Она сжала двумя пальцами руку Костецкого выше локтя и коротким толчком ввела иглу. Костецкий тяжело дышал. Оля склонилась лицом почти к руке генерала, плечи ее дрожали.

– Дождик пошел? – удивленным, как для ребенка, голосом сказал Костецкий. – А ведь потолок тут будто не протекает…

Шприц выпал из рук Оли, ударился о железную ножку койки и разбился вдребезги.

– Что ж это вы! – зашипел от окна Ковальчук. – Нельзя же так, Ненашко!

Стоя на коленях, Оля складывала осколки шприца в коробочку.

– Не надо сердиться, – сказал Костецкий. – И зачем вы ее по фамилии? Мы ведь знаем, кто она вам…

Олю словно что-то подбросило с колен, она выскочила из учительской, Ковальчук тяжело зашаркал за нею.

– Я тебя вот о чем буду просить, Алексей Петрович, – заговорил Костецкий, – защити Ковальчука, когда я уже не смогу.

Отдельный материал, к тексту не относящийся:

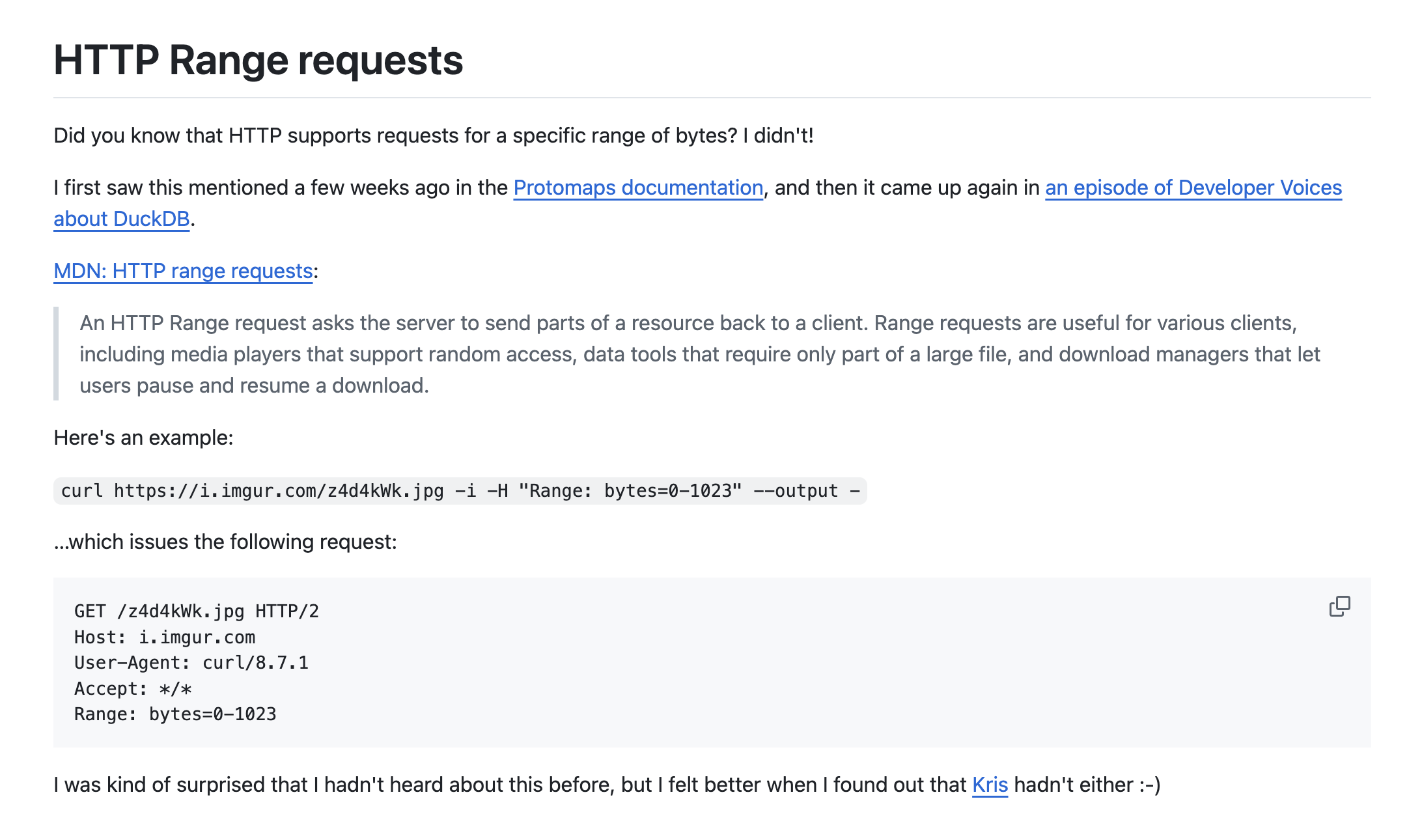Image resolution: width=1422 pixels, height=840 pixels.
Task: Click the 'Accept: */*' code line
Action: click(133, 689)
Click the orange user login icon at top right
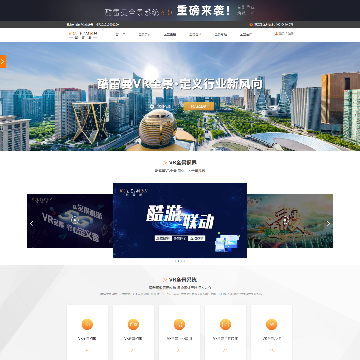 (x=276, y=33)
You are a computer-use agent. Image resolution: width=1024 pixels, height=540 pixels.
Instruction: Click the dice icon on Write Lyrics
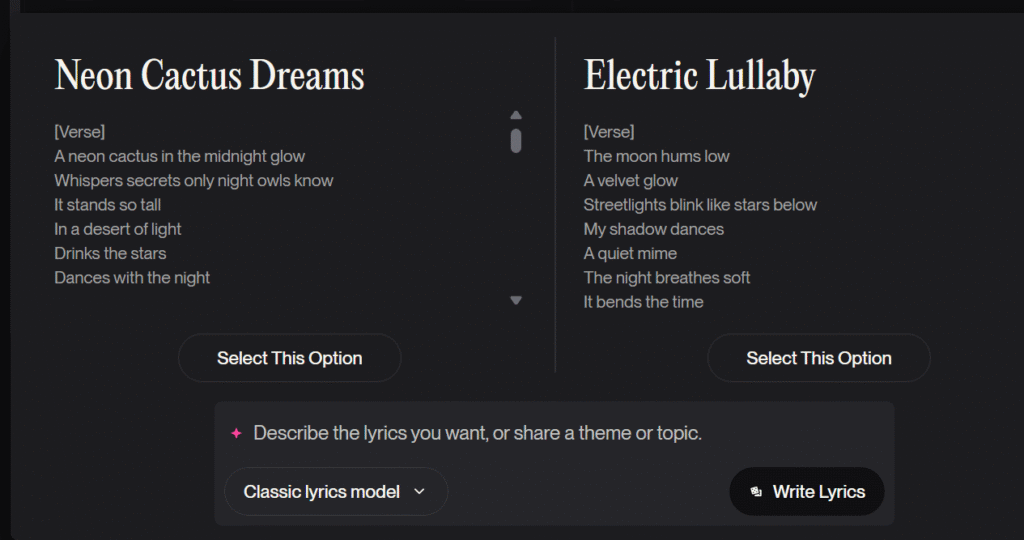[x=756, y=492]

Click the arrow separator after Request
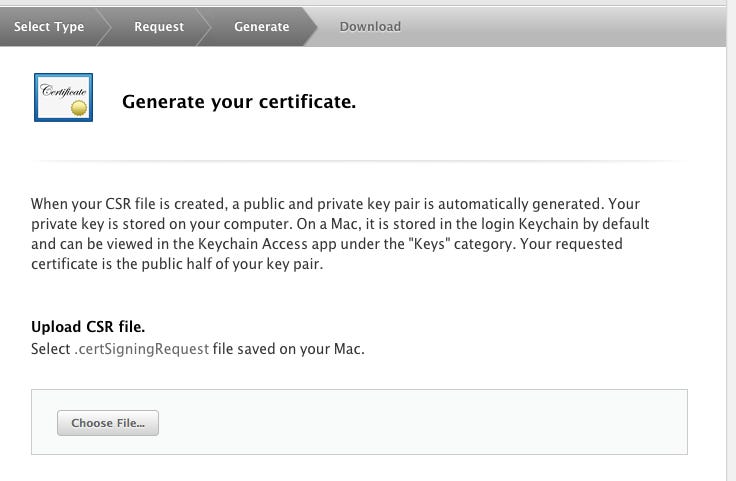[x=205, y=27]
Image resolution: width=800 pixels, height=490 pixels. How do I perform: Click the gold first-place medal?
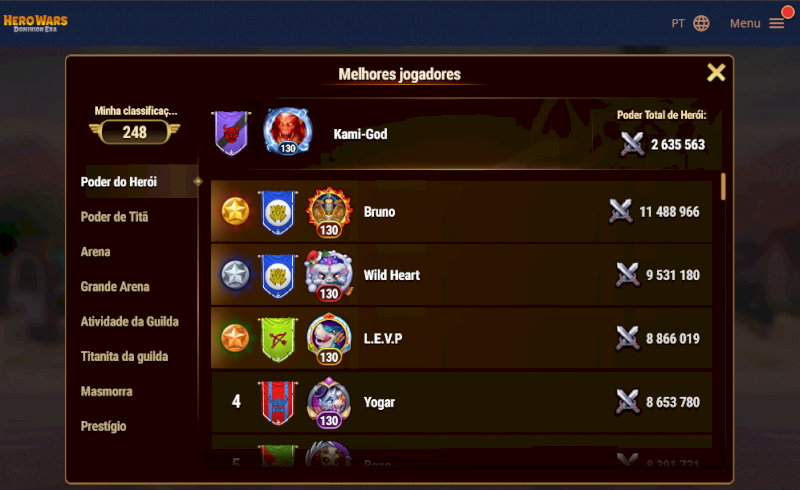point(235,211)
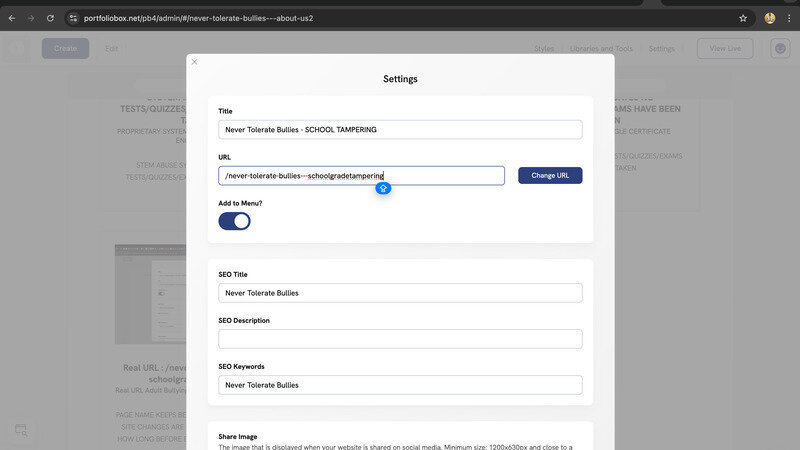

Он хороший врач и человек неплохой. И Оля тоже. Ни в чем они не виноваты, все это натворила война. Обещаешь?

Костецкий поглядел на Савичева долгим взглядом, словно изучая в последний раз знакомое лицо.

– Обещаю, – сказал Савичев и испугался того, что обещанием своим соглашается с мыслями Костецкого о конце и больше не обманывает его разговорами о санитарном самолете, московской клинике и возвращении в дивизию. – Будь спокоен, Родя.

– Ты ведь знаешь, я всегда спокоен, Алеша.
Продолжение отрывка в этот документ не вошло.